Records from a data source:
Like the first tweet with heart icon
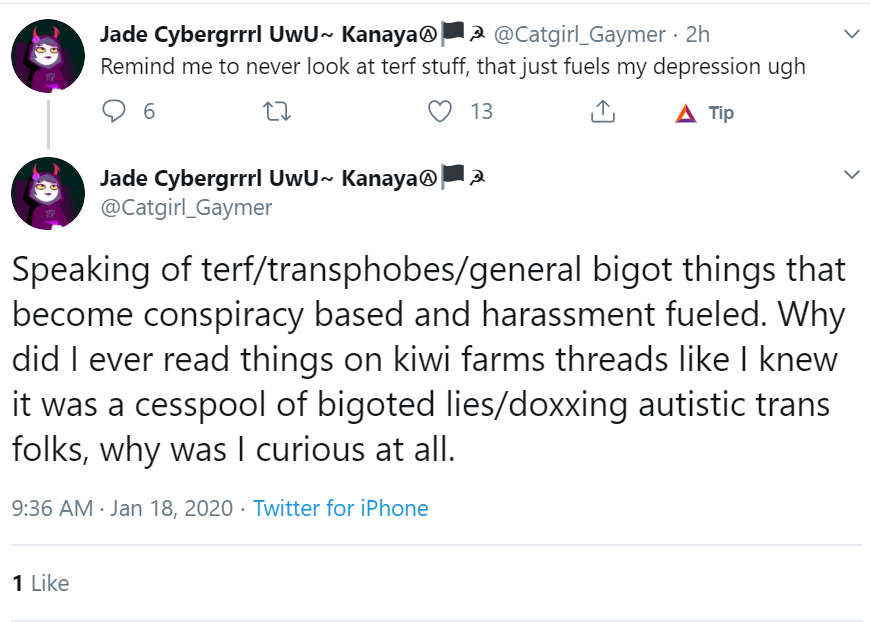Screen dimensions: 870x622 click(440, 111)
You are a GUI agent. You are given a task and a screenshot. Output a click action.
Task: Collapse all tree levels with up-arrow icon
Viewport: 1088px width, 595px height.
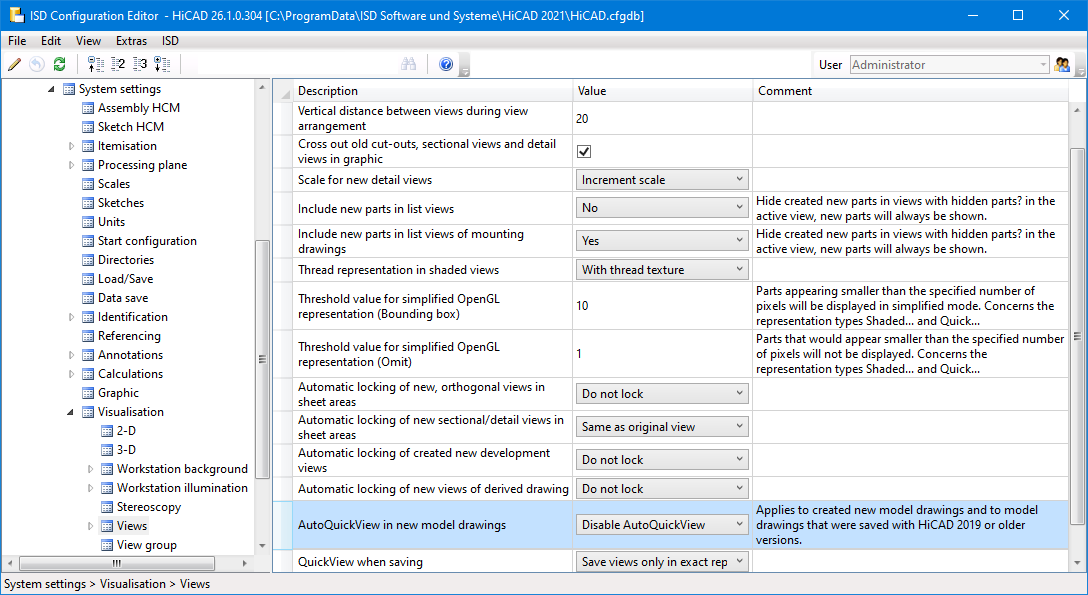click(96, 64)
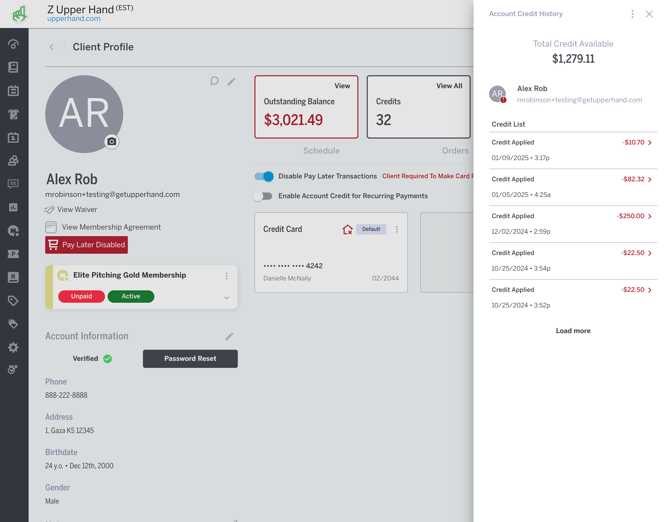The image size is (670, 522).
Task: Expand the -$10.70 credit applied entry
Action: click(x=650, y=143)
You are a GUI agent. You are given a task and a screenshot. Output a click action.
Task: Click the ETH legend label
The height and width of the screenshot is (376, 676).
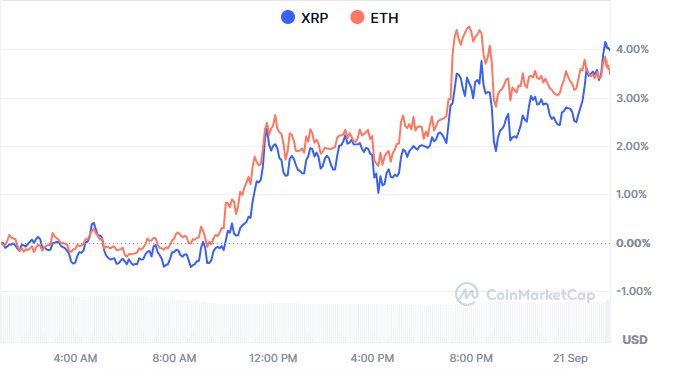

PROBLEM TO SOLVE:
The records above need to be reproduced exactly, with all images omitted.

REPLY TO THE TASK:
Like the first tweet with heart icon
Screen dimensions: 870x622 click(440, 111)
You are a GUI agent. You are given a task and a screenshot. Output a click action.
Task: Collapse all tree levels with up-arrow icon
Viewport: 1088px width, 595px height.
click(96, 64)
The image size is (670, 522).
Task: Expand the -$10.70 credit applied entry
Action: click(x=650, y=143)
You are a GUI agent. You are given a task and a screenshot. Output a click action.
Task: Click the ETH legend label
The height and width of the screenshot is (376, 676).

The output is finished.